Locking up every young crim might not be the answer
When it comes to law and order policies, the simple and emphatic call to lock ‘em up is hard to beat in the popularity stakes. It is often the most appropriate reaction, too, whatever the response might be from our softer judges or more cosseted members of academia. Jail is a valid form of retribution by civil society towards those who behave in an uncivilised way. Locking people up often makes perfect sense, even though it doesn’t always happen.
But at what point should society decide that law-breakers should be precluded from the community and locked away? Should this hard-line approach extend to minors who have committed serious crimes, in a one-strike approach which puts them away in the first instance if they have done something bad?
Or should they be given a chance to duck jail, provided they sign on and complete a meaningful and rigorous anti-criminal behaviour program, under the gaze of a police officer?
The NSW Police Citizens Youth Clubs has just released some interesting and important research which shows that the community attitudes on incarceration are much more nuanced and considered than might be assumed to be the case. The research has at its centre a dramatic mismatch between spiralling rates of youth crime and the resources allocated by police management to working with young people at risk of becoming offenders.
The background to the research is the quite staggering rate of youth crime in NSW. At least one-third of all serious crimes in NSW are committed by people aged 10 to 19. That’s crimes such as assault, robbery, break and enter and car theft. At last week’s PCYC 2012 Youth Policing Conference, NSW Police Minister Mike Gallagher revealed in his speech that while many categories of crime were falling in NSW, crimes by young people had gone up by 18 per cent in the past 12 months.
Given all this you might expect that the NSW Police Force would be doing everything it can to allocate more resources to interventionist strategies to get in the faces of young people and steer them away from a life of crime. The reverse is the case. Be it for reasons of funding, resource allocation, or a desire to meet arrest rates rather than working on longer-term prevention strategies, just over 1.5 of every 100 officers are directly involved in working with young people.
In a force comprising 16,000 officers, 127 police work in youth command, 80 as youth liaison officers, 40 as school liaison officers, and three as school safety and incident response officers. Obviously more police will come into contact with young people incidentally in the course of their daily work but in terms of full-time dedication to the task of youth policing, 1.5 out of 100 is a pretty meagre batting average. And for many of the police who do some into contact with young people – when they have just broken the law – they are already so well advanced on the path of criminality that any form of intervention is probably too late.

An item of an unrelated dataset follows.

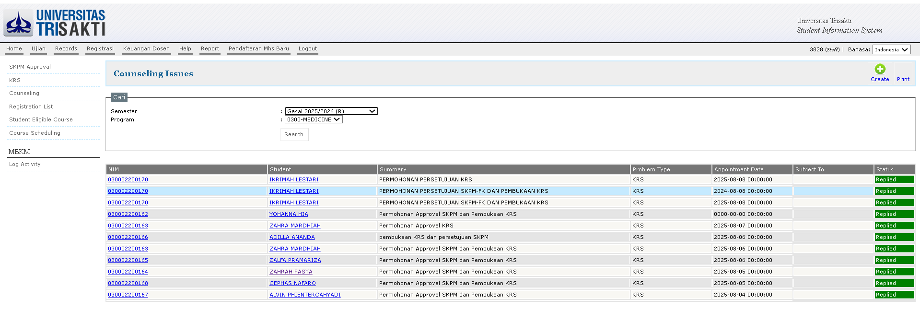Image resolution: width=920 pixels, height=333 pixels.
Task: Click the Appointment Date column header
Action: tap(739, 169)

There is a significant gulf between what the public perceives to be the job of police, and the job the police are actually doing, with 75 per cent of people saying that at least 10 of every 100 officers should be involved in youth policing. A further 79% stated that police should be working with school principals to deal with behaviour problems and truanting, while a comprehensive 98 per cent said frontline police resources should be devoted to educating young people in schools about the types and dangers of criminal behaviour.
The most interesting finding from the PCYC survey is that 80 per cent of people believe the priority for police should be diverting young offenders from re-offending rather than putting them into court. This figure surprised me, I thought it would have been lower, and that the “lock ‘em up” sentiment would prove stronger. But the proviso appears to be that the public will support diversion as long as the cops are involved, rather than leaving the process to a group of social workers.
PCYC chief executive officer Chris Gardiner points to the success at the PCYC in Redfern where the local area commander his junior officers are now spending three mornings a week boxing with local kids who were formerly involved in crime. The crime rate in Redfern has come down and much of it is due to the “work” of police in doing something as simple as exercising with young kids – the kind of thing which many in the police hierarchy probably don’t regard as work at all, because they are under so much pressure to make sure that the crime rate in their Local Area Command isn’t outstripping the neighbouring LAC.
Gardiner says there needs to be a fundamental shift in the way police management approaches the issue of youth crime.
“You can call it tough sympathy or prudent compassion, where the police try prevention first, then diversion,” he says. “Arresting people shouldn’t be the only way.”
Gardiner says that detention should be an option only when all else is failed – but that things are less likely to fail, as the Redfern example shows, where police have contact with young people before their lives go off the rails. One thing is for sure, the best way to teach fledgling criminals to become career criminals is to lock them up early with those who already have made a career out of it.